Today, courts rank among the hostile. Remember that the first Trump administration received bruising losses in cases concerning Deferred Action for Child Arrivals and a census question on citizenship. Even though Trump himself had appointed a full quarter of that bench by the end of his first term, the administration has faced a “stunning” tally of court losses in recent weeks.
Worse, decisions that once were Republican trophies wrought from an archconservative Supreme Court are now albatrosses weighing the Trump II project down. Take last month’s ruling invalidating the April 2 tariffs.

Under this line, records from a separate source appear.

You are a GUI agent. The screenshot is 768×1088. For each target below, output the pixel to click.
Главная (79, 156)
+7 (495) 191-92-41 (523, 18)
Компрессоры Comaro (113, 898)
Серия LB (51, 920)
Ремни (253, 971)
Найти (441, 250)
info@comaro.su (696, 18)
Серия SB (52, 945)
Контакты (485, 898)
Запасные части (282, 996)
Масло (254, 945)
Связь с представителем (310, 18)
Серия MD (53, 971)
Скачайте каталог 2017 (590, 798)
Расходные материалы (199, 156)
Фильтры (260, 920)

This unanimous three-judge ruling—joined by one Trump appointee—hinged upon the “major questions doctrine” that is a cornerstone of the Roberts court’s deregulatory policy agenda. Trump is here being bitten by the beast he bred.

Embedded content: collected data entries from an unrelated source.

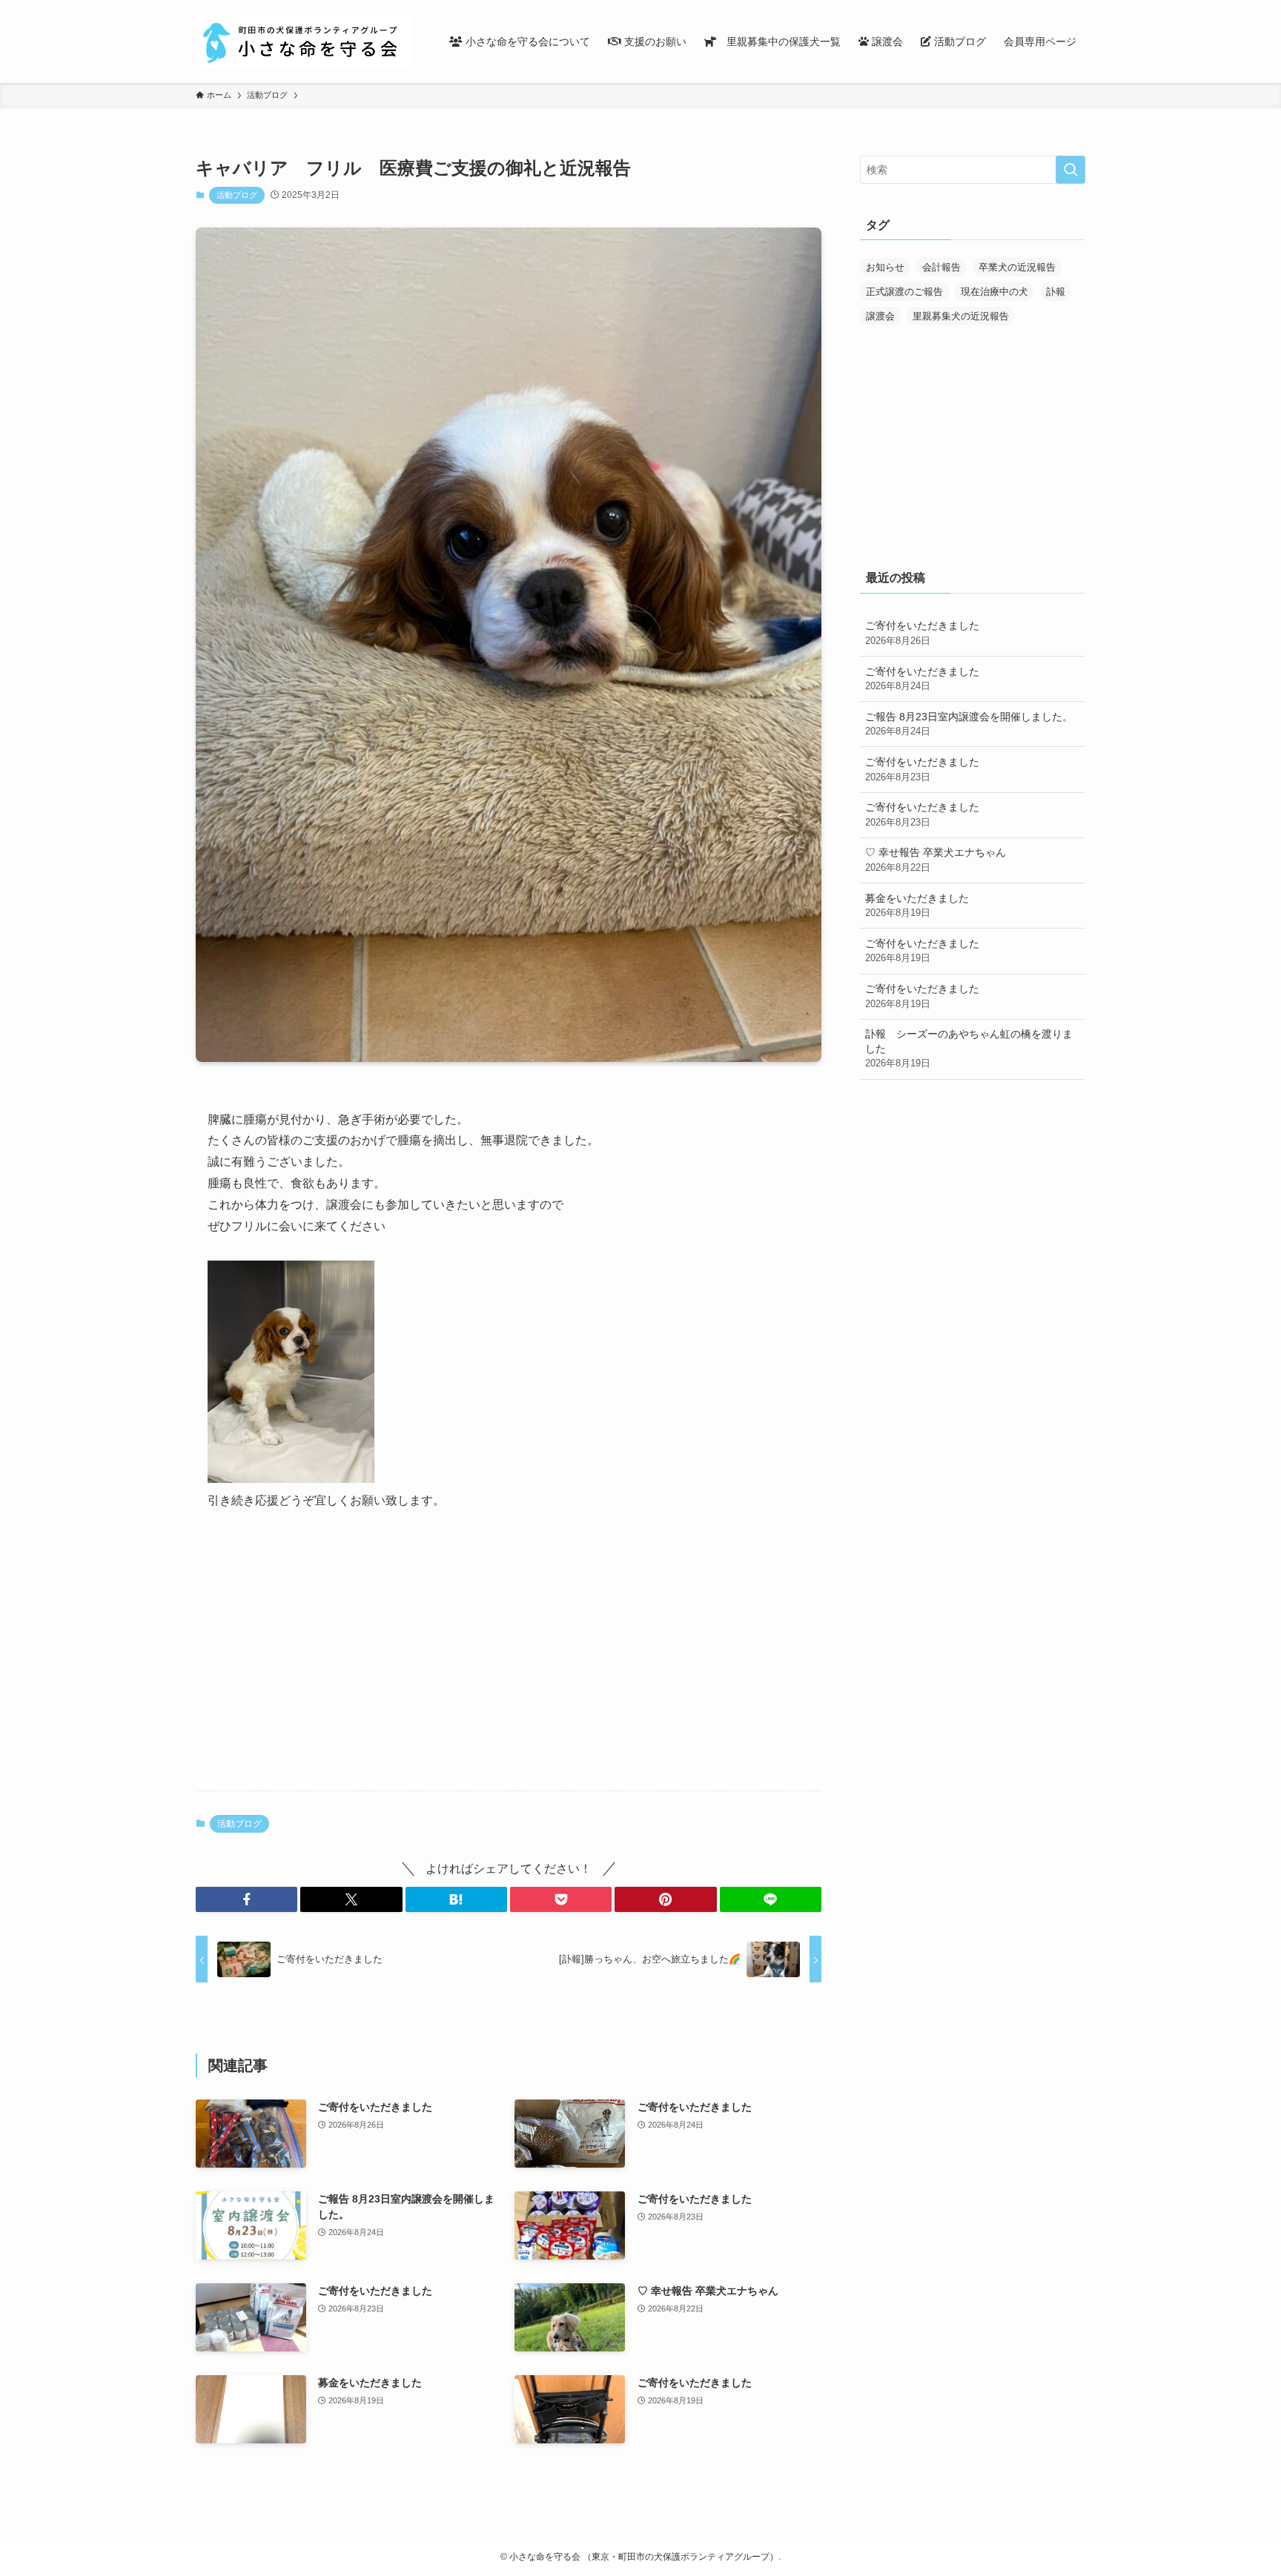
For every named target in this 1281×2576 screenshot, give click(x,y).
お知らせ (885, 267)
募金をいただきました (917, 905)
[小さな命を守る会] (303, 41)
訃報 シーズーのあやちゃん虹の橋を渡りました (969, 1048)
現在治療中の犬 (994, 291)
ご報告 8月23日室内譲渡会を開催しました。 (969, 724)
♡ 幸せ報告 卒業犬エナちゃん (935, 859)
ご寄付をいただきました (922, 633)
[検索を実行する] (1070, 170)
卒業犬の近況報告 (1017, 267)
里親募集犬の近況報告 (961, 316)
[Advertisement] (508, 1663)
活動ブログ (236, 194)
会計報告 (941, 267)
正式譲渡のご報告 (904, 291)
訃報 (1055, 291)
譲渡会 (880, 316)
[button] (246, 1899)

And unlike traditional Republican elites, Trump now is not pursuing a policy agenda in which the federal courts could be useful aides. The White House has shown that it believes itself capable of redefining citizenship, geography, and even biology by fiat. It hardly needs hand-holding by black-robed jurists. Like Congress, the hope is that the courts can also be relegated to mere accoutrement.

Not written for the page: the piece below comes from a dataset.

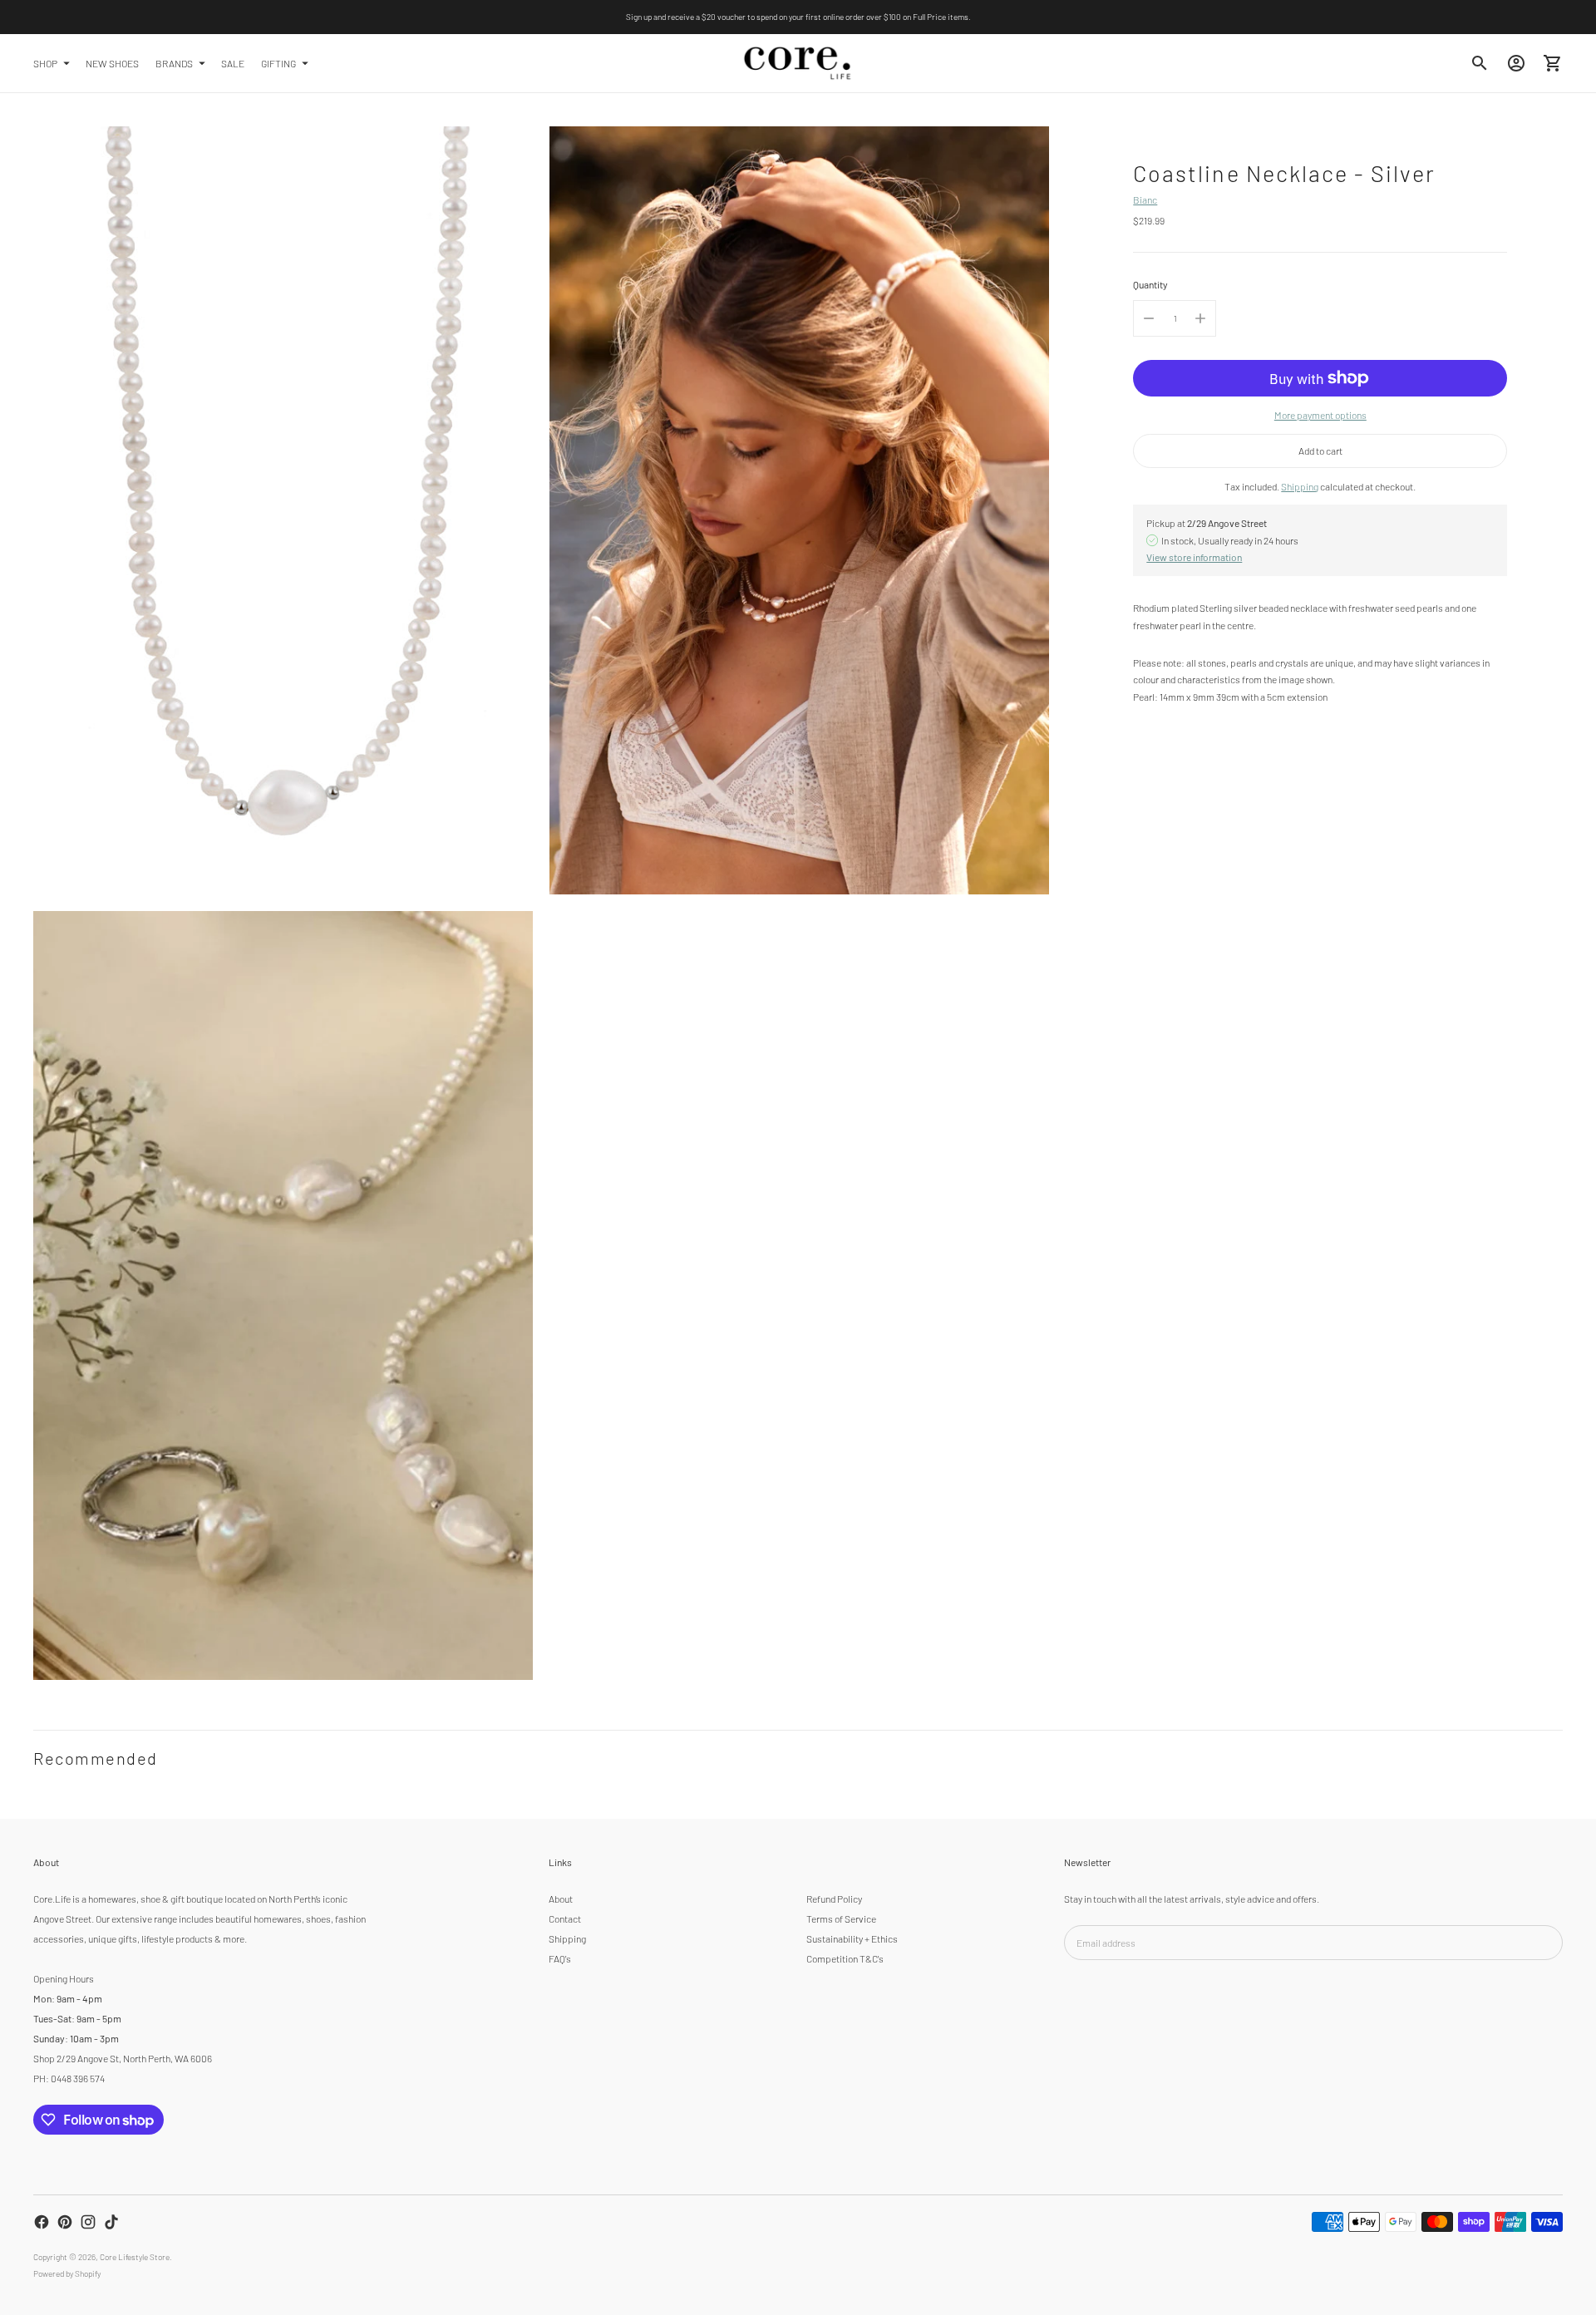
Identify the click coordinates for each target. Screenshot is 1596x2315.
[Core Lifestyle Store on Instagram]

In attacking Leo, Trump is thus simply making plain this new alignment of power. Like other parts of the Republican establishment, he is saying, Leo and the Federalist Society have a role to play only if they are unswervingly loyal not to the Constitution, but to Trump’s own project.
Moreover, the president has made it clear what he demands from judges: As his post on Leo explained, he believes that the only reason a judge would rule against his policies is bad faith. So what he wants are men—like his recent U.S. Court of Appeals for the 3rd Circuit nominee Emil Bove—of dubious ethics but unswerving and uncaveated loyalty to the president.
It will now be up to the Federalist Society to decide whether they will bend the knee, following the example of other Republican elites, to say nothing of law firms and universities. While it might seem that fealty to “original public meaning” and to history would make this an insuperably difficult ask, it is a mistake to think that the legal conservative movement cannot adapt.
Several prominent judges appointed by Trump, for example, have already pivoted from “originalism” to a vague “common good” conservativism. (If this sounds harmless, just take a second to reflect on who is implicitly getting to define the common good.) Even those who want to keep their originalist credentials are likely to find new play of the joints of their “theory.” Witness, for example, the flip-flops of some judges and scholars on the long-settled question of birthright citizenship, including at least one prominent conservative appellate judge said to be auditioning for a Trump appointment to the Supreme Court.
Even on the ground, the young men (and a few women) who swell the Federalist Society’s ranks in law schools are reportedly champing at the bit to embrace the Trumpian project.
So there’s no reason to think the Federalist Society won’t take the hint. Once, the society styled itself a guardian of the original Constitution. Tomorrow, they may serve a different master as they screen candidates to serve in the judicial Praetorian Guard that this president so keenly desires.